→ **EXERCISE TASK**
Copy out everything from the line containing "The image size is (1420, 840)." down to the line containing "Viewport: 833px width, 548px height.", word for word, with both of those lines included. Leave the pictures out.

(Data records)
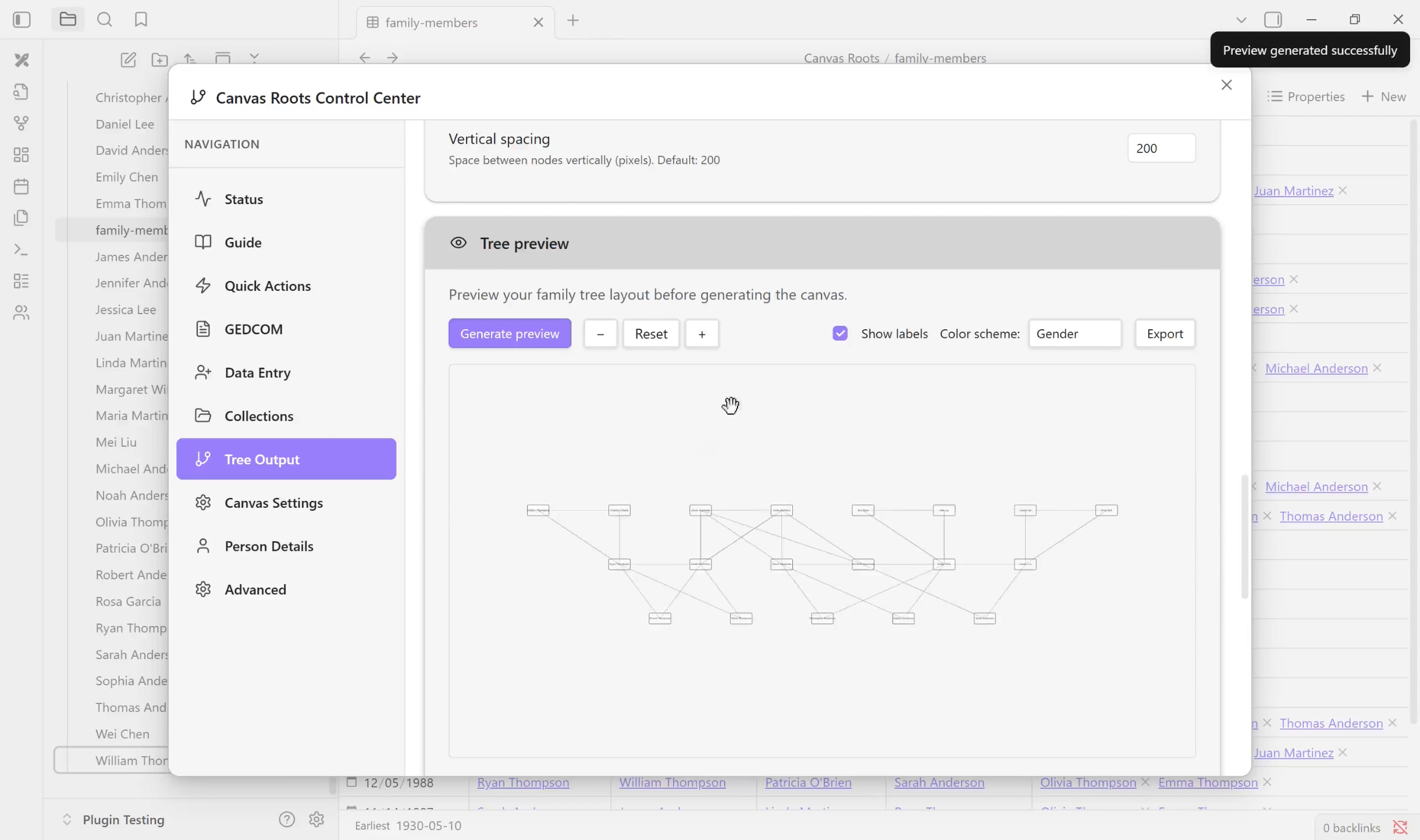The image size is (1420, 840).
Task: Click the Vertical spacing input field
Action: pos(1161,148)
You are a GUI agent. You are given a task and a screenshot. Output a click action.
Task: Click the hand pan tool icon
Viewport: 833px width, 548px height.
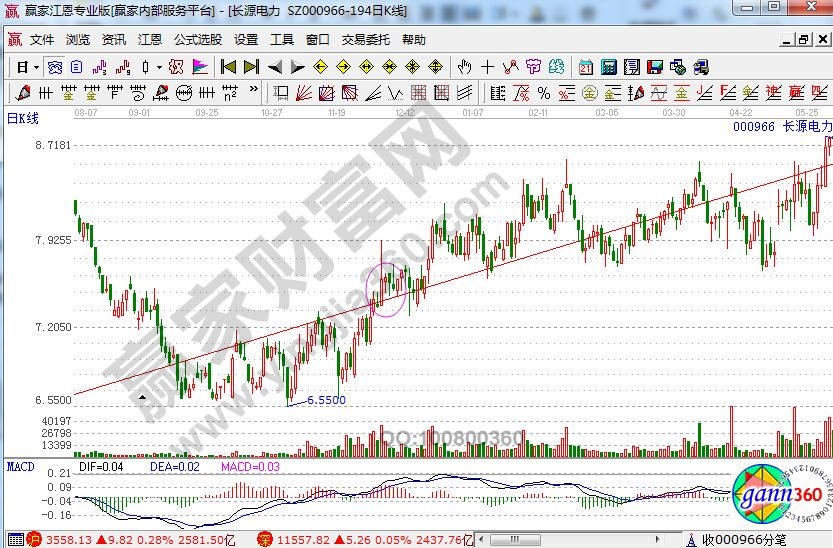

...

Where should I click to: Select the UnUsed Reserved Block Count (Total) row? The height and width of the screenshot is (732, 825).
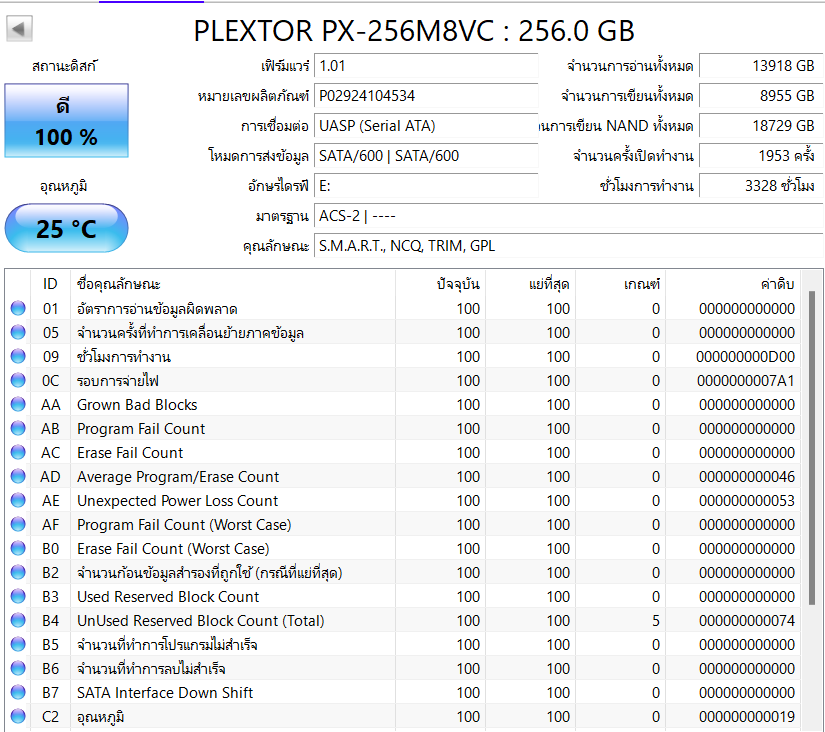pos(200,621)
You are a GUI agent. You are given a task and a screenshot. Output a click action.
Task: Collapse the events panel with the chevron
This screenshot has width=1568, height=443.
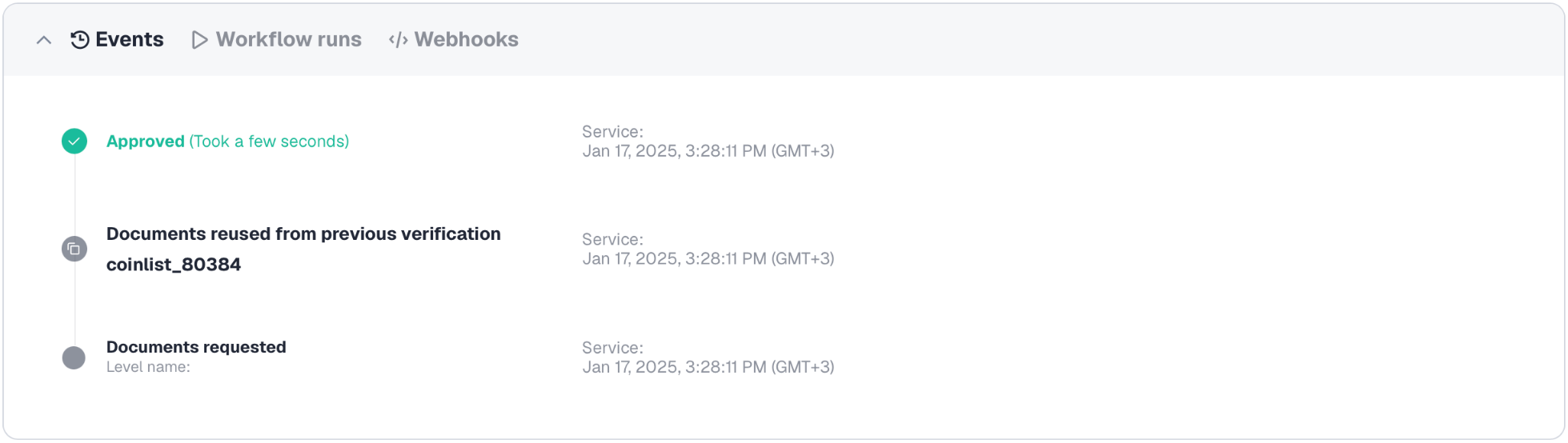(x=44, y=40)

→ **RESPONSE TO THIS EXERCISE**
The image size is (1420, 840).
Task: Click the Vertical spacing input field
Action: pos(1161,148)
You are a GUI agent. You are given a task and a screenshot. Output a click action.
Task: Click the hand pan tool icon
Viewport: 833px width, 548px height.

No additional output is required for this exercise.